Стояла совсем поздняя осень. Белый пришел за какие-нибудь 5—10 минут до того, как спускать шторы и зажигать лампы. В мой кабинет с большим письменным столом у окна вынырнул он из-под портьеры передней с крепко сжатыми перед грудью ладонями и округло-пружинящими, словно пытающимися взлететь локтями. Остановившись перед окном, он обвел блуждающим взором мой стол и блаженно улыбнулся вопросом: «А вам тут очень хорошо работать?» Затем опустился в кресло и отошел в себя. Я сразу почувствовал, что, собравшись по сговору к нам, он не выключил в себе творческого мотора и что перед ним клубятся какие-то свои галлюцинации. Ни последовавшего тут же разговора, вероятно, о мусагетских делах, ни ужина не помню. Помню только уже очень поздний час, отворачивающуюся в сторону от едкого дыма папиросы вдохновенную голову Белого, то наступающего на нас с женой с широко разверстыми и опущенными книзу руками, то отступающего в глубину комнаты с каким-то балетным приседанием. Весь он, весь его душевно-телесный состав, явно охвачен каким-то творчески-полемическим исступлением. Он говорит об общих знакомых, писателях, философах и, Боже, что за жуткие карикатуры изваяет он своими гениальными словами! Смотрю и слушаю: нет, дело не в недоброжелательстве к людям и, конечно, не в издевательстве над ними. Дело просто в обреченности Белого видеть мир и людей так, как иной раз по ночам, в особенности в детстве, видятся разбросанные по комнате предметы.
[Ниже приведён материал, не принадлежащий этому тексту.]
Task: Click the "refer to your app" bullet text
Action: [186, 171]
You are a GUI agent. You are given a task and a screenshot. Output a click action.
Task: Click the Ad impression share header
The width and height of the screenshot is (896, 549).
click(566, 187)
Круглый абажур лампы на столе, рядом на стуле белье, и вот — дух захватывает от страха: в кресле у постели сидит скелет в саване...
В тот вечер, о котором я пишу, я впервые понял, что в Белом и его искусстве (например, в «Петербурге», который он совершенно изумительно читал, вбирая в расширенные ноздри бациллы петербургских задворок и устрашенно принижаясь плечами в кресле, как принижаются в петербургских туманах острова с циркулирующими по ним субъектами) ничего не понять, если не понять, что Белый всю жизнь все абажуры видел и изображал в момент их превращения в черепа, а все стулья с брошенным на них бельем и момент их превращения в саваны. Видя так предметы своего обихода, он еще в большей степени видел так и людей.
В каждом человеке Белый вдруг открывал (часто надолго, но вряд ли когда-нибудь навсегда; у него в отношении к людям вообще не было «навсегда») какую-нибудь особую, другим невидимую точку, из которой, наделенный громадной конструктивной фантазией, затем рождал и развивал иной образ, всегда связанный с оригиналом существеннейшим моментом острого, призрачного, ночного сходства, но в целом предательски мало похожий ка живую действительность.
В вечер первого моего сближения с ним Белый был как-то особенно в ударе. Создаваемые им образы-фантомы магически награждались им всей полнотой эмпирической реальности и рассаживались вокруг него по стульям и креслам...
Разошлись мы очень поздно, я вышел проводить его за ворота. На дворе осень превратилась в зиму. От белизны и чистоты выпавшего снега я ясно и радостно ощутил большое облегчение. Вернувшись в прокуренную квартиру, я остро почувствовал, что в ней тесно, и открыл окна в надежде, что невидимо сидящие на стульях гротески, среди них много добрых знакомых и друзей, вместе с папиросным дымом выклубятся в чистую, от снега светлую ночь.
Зимой 1922—1923 года я виделся с Белым редко. Последний раз мы были у него с женой, думается, совсем незадолго до его все же внезапного отъезда в Россию. Пришли к нему, узнавши, что он болен, неухожен и даже нуждается. Его действительно трясла лихорадка. Во время разговора, касавшегося его отъезда в Россию, издательских дел, авансов и Алексея Толстого, он, как зверь по клетке, ходил по комнате в наброшенном на плечи пальто. Главное, что осталось от разговора, — это память о том, что, разговаривая с нами, Белый ни на минуту не отрывался от зеркала,
Сначала каждый раз, проходя мимо, бросал в него долгие внимательные взоры, а потом уже откровенным образом сел перед ним в кресло и разговаривал с нами, находясь все время в мимическом общении со своим отражением. В эти минуты ответы мне становились всего лишь репликами «в сторону»; главный разговор явно сосредоточивался на диалоге Белого со своим двойником.
Раздвоение Белого естественно заражало и меня. Помню, что и я стал заглядывать в зеркало и прислушиваться к мимическому общению Белого с самим собой. Разговора нашего не помню, но помню, что слова его все многосмысленнее перепрыгивали по смыслам, а смыслы все условнее и таинственнее перемешивались друг с другом.